Behl listened carefully and wrote down in his notebook almost everything that Allayid said, occasionally nodding unmindfully in agreement.

"I agree as well," he said, regarding the idea of tracking specialized equipment. "I'm sure your agency has full access to the data and will be able to get the information quickly. Unfortunately, my service is in a bit of a pickle since we have no way of tracking the equipment used to produce the device from the Lovsk attack. Not an easy way, at least."

"So while you work this meta-data magic, we will keep sweeping our backyard, with boots on the ground. We've already scanned about half of the island with UAVs and ground units, so I don't think it'll take us long to locate the local cell members. Once we get to them or to any of their accomplices, we'll have a direct link to the Mesder cell. If our theories are correct, that is."



A suburb of Haalban, north Ostehaar

Martin Langer was a vigorous forty-two year-old Oster with a short dark and slightly gray hair. He had piercing blue eyes and a vacation-tanned face, and the trim, toned frame of a seasoned mountaineer - the by-product of ski excursions in the Khaabarist Mountains and rugged hikes in the hills.

Langer's appearance set him apart from the pack he was walking with, down a street close to a workshop he owned in a suburb of Haalban. Rikard and Dihn were two frumpy and pale engineers, one with a black ponytail and the other with a close-cropped blond hair and a lean boyish face.
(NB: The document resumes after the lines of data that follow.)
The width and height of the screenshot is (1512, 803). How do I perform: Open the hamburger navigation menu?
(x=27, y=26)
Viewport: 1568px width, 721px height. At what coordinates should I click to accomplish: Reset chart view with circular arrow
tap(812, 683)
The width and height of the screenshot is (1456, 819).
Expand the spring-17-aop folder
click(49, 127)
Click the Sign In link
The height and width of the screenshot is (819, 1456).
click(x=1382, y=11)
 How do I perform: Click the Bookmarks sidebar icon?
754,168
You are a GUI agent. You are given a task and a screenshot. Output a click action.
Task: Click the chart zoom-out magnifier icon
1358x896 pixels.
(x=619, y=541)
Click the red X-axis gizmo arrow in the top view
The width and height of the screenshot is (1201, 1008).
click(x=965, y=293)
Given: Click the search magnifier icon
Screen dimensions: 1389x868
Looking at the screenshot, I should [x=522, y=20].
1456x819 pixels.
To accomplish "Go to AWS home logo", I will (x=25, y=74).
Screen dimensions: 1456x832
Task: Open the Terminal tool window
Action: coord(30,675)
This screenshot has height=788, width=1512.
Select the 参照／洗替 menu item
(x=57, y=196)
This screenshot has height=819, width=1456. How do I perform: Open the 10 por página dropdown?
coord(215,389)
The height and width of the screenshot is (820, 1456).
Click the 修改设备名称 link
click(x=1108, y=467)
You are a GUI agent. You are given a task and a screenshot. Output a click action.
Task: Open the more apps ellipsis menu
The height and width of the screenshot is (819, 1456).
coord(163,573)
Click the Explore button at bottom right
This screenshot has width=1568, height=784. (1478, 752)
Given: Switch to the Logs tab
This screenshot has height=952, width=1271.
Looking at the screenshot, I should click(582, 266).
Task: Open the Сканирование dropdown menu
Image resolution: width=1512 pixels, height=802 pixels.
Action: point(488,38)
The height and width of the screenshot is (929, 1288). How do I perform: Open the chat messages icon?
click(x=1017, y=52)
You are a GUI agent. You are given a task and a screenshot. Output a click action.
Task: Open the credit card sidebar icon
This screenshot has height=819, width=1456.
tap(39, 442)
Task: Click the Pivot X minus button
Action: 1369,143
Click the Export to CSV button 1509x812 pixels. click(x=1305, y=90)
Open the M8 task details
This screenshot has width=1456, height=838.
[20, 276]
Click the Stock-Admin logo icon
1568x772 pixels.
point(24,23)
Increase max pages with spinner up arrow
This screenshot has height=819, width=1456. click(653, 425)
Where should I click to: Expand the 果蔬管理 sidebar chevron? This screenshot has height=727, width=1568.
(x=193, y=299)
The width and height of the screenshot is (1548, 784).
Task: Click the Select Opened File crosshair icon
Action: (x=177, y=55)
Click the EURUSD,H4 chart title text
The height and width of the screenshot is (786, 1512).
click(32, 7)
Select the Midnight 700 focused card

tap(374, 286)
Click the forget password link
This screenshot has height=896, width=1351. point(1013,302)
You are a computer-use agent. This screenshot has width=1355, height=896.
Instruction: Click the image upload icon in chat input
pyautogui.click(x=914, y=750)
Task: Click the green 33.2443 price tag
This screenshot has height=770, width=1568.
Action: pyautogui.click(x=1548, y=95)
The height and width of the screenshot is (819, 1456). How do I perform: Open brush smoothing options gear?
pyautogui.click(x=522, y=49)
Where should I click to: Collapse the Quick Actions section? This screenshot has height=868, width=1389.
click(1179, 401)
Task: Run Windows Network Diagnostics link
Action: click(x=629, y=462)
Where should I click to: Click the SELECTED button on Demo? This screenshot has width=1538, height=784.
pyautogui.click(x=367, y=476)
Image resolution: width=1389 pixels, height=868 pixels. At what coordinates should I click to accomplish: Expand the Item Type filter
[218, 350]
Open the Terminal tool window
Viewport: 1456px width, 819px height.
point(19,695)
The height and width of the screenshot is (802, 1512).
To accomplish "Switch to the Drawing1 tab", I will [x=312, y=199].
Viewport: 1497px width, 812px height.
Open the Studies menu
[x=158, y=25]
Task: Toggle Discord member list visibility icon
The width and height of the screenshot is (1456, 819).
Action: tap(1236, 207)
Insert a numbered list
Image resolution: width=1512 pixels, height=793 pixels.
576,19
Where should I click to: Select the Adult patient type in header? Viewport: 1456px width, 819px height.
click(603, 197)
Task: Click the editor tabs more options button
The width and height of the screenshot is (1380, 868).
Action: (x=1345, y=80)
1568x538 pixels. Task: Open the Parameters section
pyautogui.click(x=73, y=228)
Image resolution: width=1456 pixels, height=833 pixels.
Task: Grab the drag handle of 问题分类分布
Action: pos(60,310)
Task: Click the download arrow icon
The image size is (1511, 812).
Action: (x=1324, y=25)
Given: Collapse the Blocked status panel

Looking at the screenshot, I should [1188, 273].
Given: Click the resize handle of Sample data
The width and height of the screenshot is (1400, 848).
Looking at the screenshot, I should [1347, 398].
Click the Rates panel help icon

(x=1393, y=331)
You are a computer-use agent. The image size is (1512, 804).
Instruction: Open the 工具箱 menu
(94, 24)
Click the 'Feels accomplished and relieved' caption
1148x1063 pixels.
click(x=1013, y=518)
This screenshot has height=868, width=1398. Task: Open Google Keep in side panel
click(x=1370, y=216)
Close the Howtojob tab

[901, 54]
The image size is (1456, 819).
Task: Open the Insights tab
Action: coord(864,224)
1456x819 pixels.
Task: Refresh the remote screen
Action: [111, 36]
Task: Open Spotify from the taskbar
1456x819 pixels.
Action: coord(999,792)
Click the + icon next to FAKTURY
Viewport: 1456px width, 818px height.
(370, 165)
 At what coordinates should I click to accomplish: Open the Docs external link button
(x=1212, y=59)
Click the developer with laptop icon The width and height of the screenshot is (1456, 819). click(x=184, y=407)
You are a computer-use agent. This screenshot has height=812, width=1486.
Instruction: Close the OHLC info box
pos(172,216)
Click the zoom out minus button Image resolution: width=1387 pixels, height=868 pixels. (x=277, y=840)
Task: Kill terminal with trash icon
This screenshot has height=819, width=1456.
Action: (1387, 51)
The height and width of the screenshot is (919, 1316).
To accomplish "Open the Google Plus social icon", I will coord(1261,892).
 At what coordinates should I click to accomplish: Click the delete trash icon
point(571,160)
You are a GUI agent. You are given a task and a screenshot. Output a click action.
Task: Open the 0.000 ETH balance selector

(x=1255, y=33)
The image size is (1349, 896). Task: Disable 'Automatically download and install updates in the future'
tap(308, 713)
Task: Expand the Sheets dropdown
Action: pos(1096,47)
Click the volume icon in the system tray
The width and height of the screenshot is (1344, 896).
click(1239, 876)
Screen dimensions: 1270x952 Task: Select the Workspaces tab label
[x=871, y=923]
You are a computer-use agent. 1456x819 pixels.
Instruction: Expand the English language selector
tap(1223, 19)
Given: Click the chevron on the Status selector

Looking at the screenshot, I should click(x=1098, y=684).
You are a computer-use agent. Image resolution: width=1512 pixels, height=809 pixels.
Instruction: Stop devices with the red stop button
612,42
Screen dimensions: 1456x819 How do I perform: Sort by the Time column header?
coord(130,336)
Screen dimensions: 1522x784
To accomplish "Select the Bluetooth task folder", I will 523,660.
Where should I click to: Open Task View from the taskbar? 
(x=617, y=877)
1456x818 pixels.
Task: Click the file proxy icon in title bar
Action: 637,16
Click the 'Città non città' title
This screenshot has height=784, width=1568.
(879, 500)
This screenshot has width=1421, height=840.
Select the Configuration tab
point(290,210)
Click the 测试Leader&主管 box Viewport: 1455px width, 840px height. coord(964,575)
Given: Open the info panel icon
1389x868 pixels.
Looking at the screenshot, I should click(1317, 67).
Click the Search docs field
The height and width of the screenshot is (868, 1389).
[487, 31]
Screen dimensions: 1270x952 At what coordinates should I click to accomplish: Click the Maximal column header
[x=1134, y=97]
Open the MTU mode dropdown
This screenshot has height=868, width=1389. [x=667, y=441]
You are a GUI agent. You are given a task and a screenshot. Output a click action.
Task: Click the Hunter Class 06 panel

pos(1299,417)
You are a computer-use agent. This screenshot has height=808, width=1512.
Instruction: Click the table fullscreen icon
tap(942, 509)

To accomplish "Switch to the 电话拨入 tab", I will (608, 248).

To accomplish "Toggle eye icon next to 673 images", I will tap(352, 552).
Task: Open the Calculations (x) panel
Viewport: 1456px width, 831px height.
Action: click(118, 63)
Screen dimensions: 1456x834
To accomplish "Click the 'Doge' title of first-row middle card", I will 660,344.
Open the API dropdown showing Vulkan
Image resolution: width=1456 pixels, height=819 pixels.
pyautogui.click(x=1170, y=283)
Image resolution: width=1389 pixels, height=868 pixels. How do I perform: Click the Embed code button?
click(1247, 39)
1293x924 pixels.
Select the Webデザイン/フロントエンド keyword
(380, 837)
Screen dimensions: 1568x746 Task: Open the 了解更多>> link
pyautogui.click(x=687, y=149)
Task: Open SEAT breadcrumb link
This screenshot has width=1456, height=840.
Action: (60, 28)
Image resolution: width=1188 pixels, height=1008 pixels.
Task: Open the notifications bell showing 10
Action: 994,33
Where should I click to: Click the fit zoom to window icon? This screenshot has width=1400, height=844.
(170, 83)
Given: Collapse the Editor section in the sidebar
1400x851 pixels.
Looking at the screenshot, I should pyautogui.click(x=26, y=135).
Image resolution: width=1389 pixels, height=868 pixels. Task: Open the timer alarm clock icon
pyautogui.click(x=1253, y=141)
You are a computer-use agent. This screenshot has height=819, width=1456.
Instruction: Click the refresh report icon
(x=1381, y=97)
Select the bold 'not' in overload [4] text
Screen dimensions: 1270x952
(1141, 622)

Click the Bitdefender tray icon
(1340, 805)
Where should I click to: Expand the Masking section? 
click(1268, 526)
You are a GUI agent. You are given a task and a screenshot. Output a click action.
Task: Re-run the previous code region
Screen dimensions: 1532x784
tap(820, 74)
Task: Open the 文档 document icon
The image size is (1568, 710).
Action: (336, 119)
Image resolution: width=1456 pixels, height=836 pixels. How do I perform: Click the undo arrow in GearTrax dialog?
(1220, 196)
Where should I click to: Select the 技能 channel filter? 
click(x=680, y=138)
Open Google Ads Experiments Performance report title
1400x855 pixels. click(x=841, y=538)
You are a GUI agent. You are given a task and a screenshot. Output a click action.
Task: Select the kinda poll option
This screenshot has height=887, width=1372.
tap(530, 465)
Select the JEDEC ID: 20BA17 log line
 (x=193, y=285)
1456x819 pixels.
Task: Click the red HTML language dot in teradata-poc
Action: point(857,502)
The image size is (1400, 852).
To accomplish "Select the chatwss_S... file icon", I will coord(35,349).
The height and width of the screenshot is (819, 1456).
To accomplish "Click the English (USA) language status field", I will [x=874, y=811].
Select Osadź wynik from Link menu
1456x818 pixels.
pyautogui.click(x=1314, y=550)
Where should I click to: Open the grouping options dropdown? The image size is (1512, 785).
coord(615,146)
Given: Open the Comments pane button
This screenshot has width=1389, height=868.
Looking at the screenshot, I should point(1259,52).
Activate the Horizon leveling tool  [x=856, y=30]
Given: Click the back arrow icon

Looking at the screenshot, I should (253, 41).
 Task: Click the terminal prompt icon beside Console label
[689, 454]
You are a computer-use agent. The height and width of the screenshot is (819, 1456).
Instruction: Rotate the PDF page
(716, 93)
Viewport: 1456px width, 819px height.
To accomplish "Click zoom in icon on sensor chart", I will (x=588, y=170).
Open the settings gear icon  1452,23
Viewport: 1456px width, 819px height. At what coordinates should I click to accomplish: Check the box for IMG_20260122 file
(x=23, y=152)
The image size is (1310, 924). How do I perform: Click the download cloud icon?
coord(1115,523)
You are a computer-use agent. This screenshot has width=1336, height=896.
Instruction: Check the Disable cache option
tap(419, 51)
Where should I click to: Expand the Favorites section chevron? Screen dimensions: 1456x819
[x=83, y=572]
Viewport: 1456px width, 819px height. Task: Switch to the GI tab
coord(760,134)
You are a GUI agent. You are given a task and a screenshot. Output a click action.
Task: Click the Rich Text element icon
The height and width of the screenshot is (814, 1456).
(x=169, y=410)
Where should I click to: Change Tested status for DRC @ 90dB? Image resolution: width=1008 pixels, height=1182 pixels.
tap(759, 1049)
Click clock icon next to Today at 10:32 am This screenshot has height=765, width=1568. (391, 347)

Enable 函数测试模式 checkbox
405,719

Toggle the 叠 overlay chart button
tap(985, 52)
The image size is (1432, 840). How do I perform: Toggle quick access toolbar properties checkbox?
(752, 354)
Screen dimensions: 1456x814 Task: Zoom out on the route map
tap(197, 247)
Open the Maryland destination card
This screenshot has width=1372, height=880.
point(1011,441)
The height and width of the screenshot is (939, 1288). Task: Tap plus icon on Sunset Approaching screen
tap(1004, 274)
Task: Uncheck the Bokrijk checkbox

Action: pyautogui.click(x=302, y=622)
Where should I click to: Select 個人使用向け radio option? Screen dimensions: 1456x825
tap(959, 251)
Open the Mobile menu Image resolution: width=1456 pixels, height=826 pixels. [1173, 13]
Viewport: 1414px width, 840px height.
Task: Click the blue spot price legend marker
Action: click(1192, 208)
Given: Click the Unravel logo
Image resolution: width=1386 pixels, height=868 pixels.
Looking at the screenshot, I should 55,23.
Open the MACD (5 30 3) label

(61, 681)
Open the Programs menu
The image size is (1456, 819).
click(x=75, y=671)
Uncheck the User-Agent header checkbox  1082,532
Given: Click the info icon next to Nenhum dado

In sharp contrast to their obviously relaxed approach to dress and fitness, Langer stood out with his sported crisp business suit and crafted leather shoes.

The workshop was in fact a large open yard with a small tin cabin in its corner, in the middle of a wooded area. Access to it was through a short dirt road which branched off from the street, close to the edge of the neighborhood.

"Alright," Langer announced as the three arrived within a short walk from the workshop. He gestured at a black Ford parked neatly along the sidewalk on the other side of the street. "That's me. It's been good today. Do try to smile for future meetings," he said, smiling briefly as if to show them how it's done. "We're not quite there yet, but we'll get there soon enough."

The two nodded in understanding and glanced at each other. Langer made sure to get their attention again immediately. "But we should stay focused. There's a lot at risk here and there are plenty of potential problems."

"We know, mate," Dihn replied, "you can count on us."

Langer looked at him in silence for a moment, and then diverted his eyes to Rikard. "Right. So we'll talk in a few days. The money should get to you tomorrow, and if it isn't there by the evening, give me a call and I'll sort things out."

"Sure," Dihn acknowledged casually.

Langer turned his back to the engineers and marched towards his car.

"I'm fucking scared of this guy," Rikard said as they watched Langer drive away. "I mean, it's not that haven't heard about him before, but shit, I wasn't expecting that."

Dihn sniggered and began walking down the dirt road towards the workshop. "Relax, man. Let's just finish the device and get this over with."